Ethereum 2.0 introduces Casper FFG (Friendly Finality Gadget) Proof of Stake Consensus, which has its own trade-offs, considerations, and risks including a minimum staking requirement of 32 ETH per validator, an indefinite lock-up period of staked ETH, downtime penalties, and slashing of funds if your validator attempts to defraud the blockchain.
The Eth 2 phase 0 slashing conditions dictate that a validator cannot forget past signed messages without a penalty. Essentially, validators cannot sign the same message twice but with different parameters (double voting) or try to change the transactional history by signing a message and “deleting” a previous one.
Key takeaways from the Phase 0 – Beacon Chain are:
- Introducing the ETH 2.0 Proof of Stake consensus layer
- Tracks ETH 2.0 validators and balances
- One-way ETH deposit to stake on the Beacon Chain
- No state management (transactions, smart contracts)
Phase 0, which introduces the Beacon Chain, is the center of Ethereum’s new consensus mechanism. As the focal point of the Ethereum 2.0 network, it is responsible for the liveness, veracity, and consensus on the new Eth 2 chain. Future sharded layers (shards) will all connect back to the Beacon Chain with many validators across all 64 shards. The Beacon Chain will provide the foundation for hundreds of thousands of validators, distributed across thousands of nodes globally. It will organize validators into committees and apply the consensus rules that dictate the network.
A slot is when a block is added to the Beacon chain. Every 12 seconds there is a slot and 32 slots (6.4 min) are grouped into an epoch. Casper FFG decides on which blocks become part of the chain, finalizing an epoch. Every epoch, one validator is pseudorandomly assigned by a random beacon to a slot and shard. At least one committee, a group of validators (minimum of 128) is also chosen to attest the epoch.
The other Eth 2 phases will look to implement the following:
Phase 1 – Introduce Shard Chains:
- Eth 2 sharding infrastructure which adds, stores, and retrieves shard data
- Validators will begin validating randomly selected shards as opposed to validating the full chain
- However, there will still be no actual state management (transactions, smart contracts)
Phase 1.5 – Migration of Eth1 to Eth 2
- Migration from eth1 to a shard on Eth 2
- ETH 1.x will “roll into” and become an Eth 2 shard which will live on but PoW will be removed
Phase 2 – State Execution:
- Fully operational sharded Eth 2 chain with accounts, smart contracts, state across all shards
- Adds execution to the remaining Eth 2 shards
Staking on Eth 2
As of Tuesday, December 1st, 2020, the first step towards the multi-year Eth 2.0 implementation went live. Long-awaited Phase 0 finally launched and with it, the Beacon Chain and Ethereum’s new Proof of Stake (PoS) consensus layer. This marks an enormous milestone that has been on the roadmap from the early stages of the project in 2015. Phase 0 is the first of a three-part rollout of Eth 2.0 which is expected to officially conclude in 2022-23. Eth 2.0 already marks the largest, most decentralized PoS blockchain with over 70,000 validators with more staking options to become available in the coming months. The distribution of stakers by deposit amount (image below) also shows a nice distribution among stakers of all sizes (small to whale to institutional).

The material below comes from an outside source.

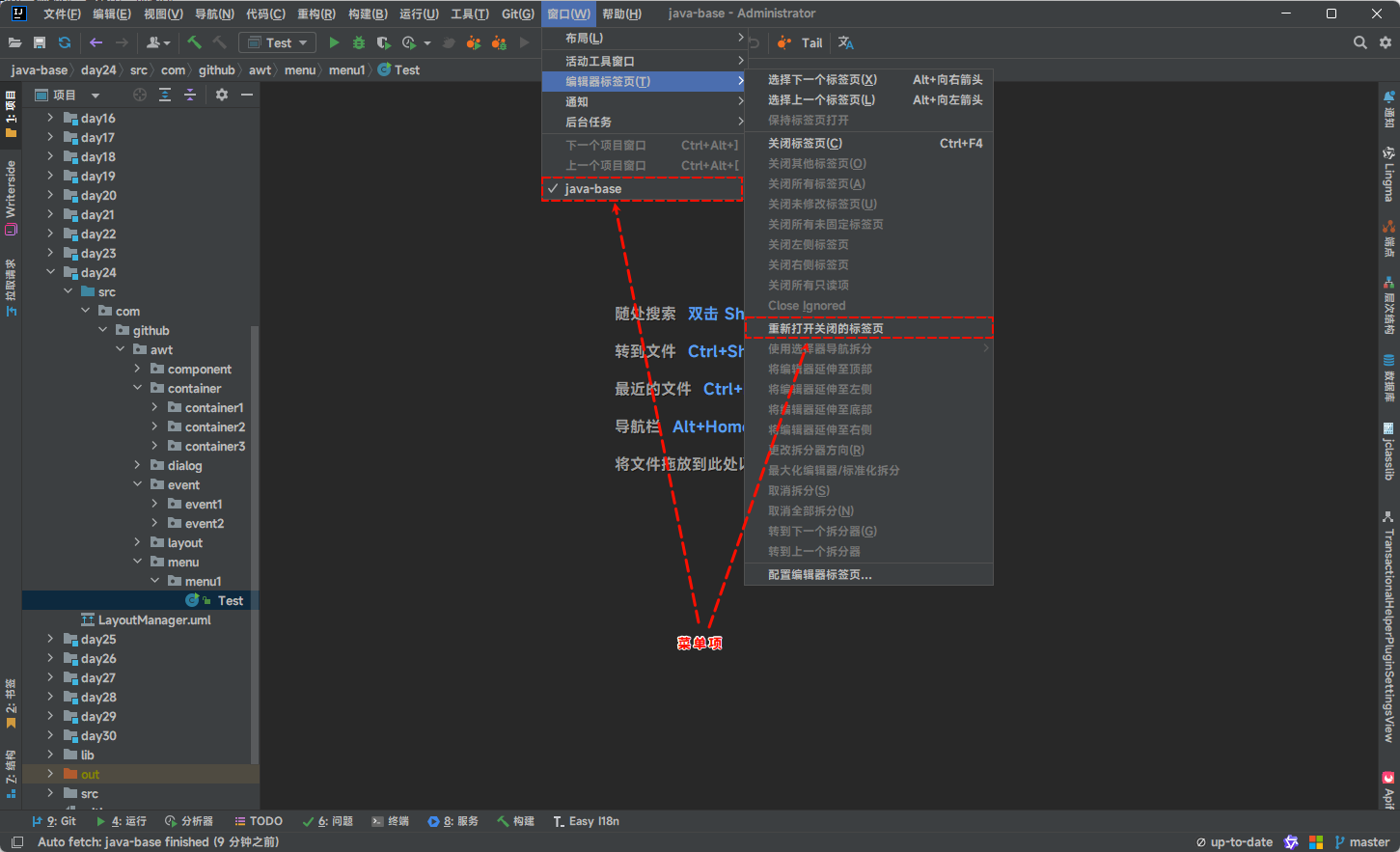Click the locate target icon in project panel
Viewport: 1400px width, 852px height.
click(140, 95)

Notable entities that have been identified in the staking pool include Vitalik (6,976 ETH or 0.8%), Staked (104,224 ETH or 12.0%), Stake Fish (65,664 ETH or 7.6%), Cream Finance (16,000 ETH or 1.8%), Bitcoin Suisse (reported to deposit a total of 71,891 ETH), and CanETH (reported to deposit a total of 21,984 ETH).
Image credit: Delphi Digital
Staking yields from ETH 2.0 began at ~25% and trends down as more validators participate. In these early stages, over $4B in ETH has already been deposited for staking and yields ~9.7%. With PoS, ETH becomes more institutionally friendly given it's robust infrastructure.

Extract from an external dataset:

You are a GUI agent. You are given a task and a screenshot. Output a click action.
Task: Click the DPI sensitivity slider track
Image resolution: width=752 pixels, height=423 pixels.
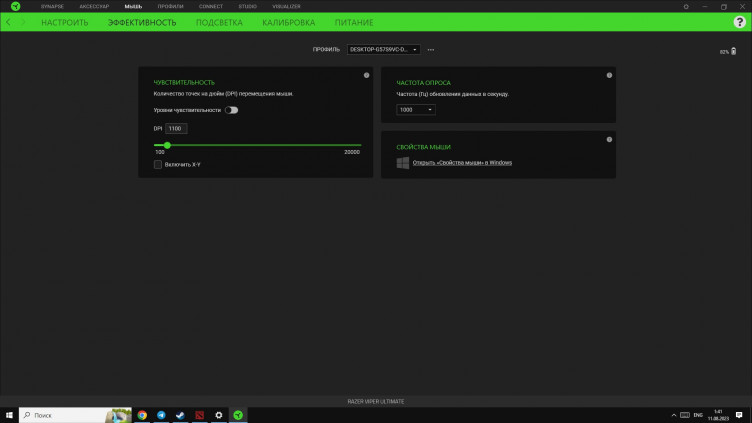[258, 145]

Over $4B worth of ETH has now been staked.
Some stats on network progress:
- ETH deposited to deposit contract: 2,900,000+ (~2.7% of all ETH)

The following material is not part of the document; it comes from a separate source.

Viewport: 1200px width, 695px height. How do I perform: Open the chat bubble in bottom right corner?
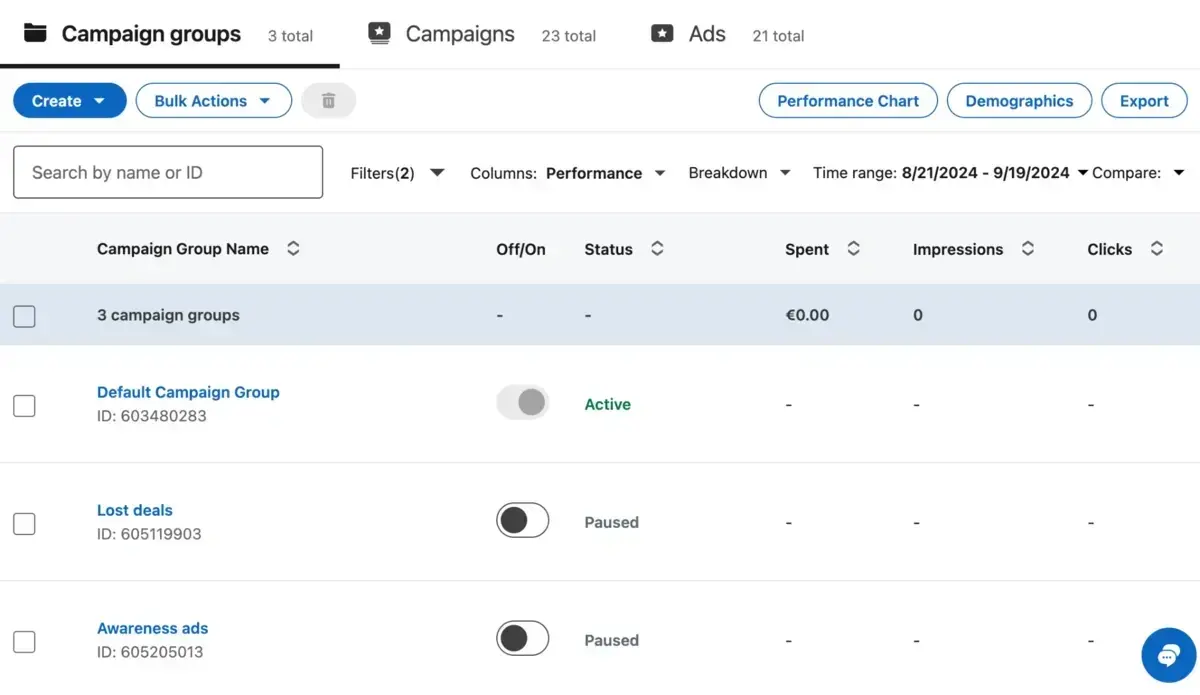1168,655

- Current staking yield: 9.7%
- Active validators: 75,801
- Pending validators: ~15,000
- Network participation rate: 99.2%
Total value staked in the Eth 2 Beacon Chain contract. Image credit: CryptoQuant
The daily average of rewards earned per validator dipped to 0.007235 ETH this month. However, due to the price increase of ether, the USD value of rewards earned on the network increased ~80% over the same time period. Ethereum’s price increase looks to be supported by a steady increase in active addresses.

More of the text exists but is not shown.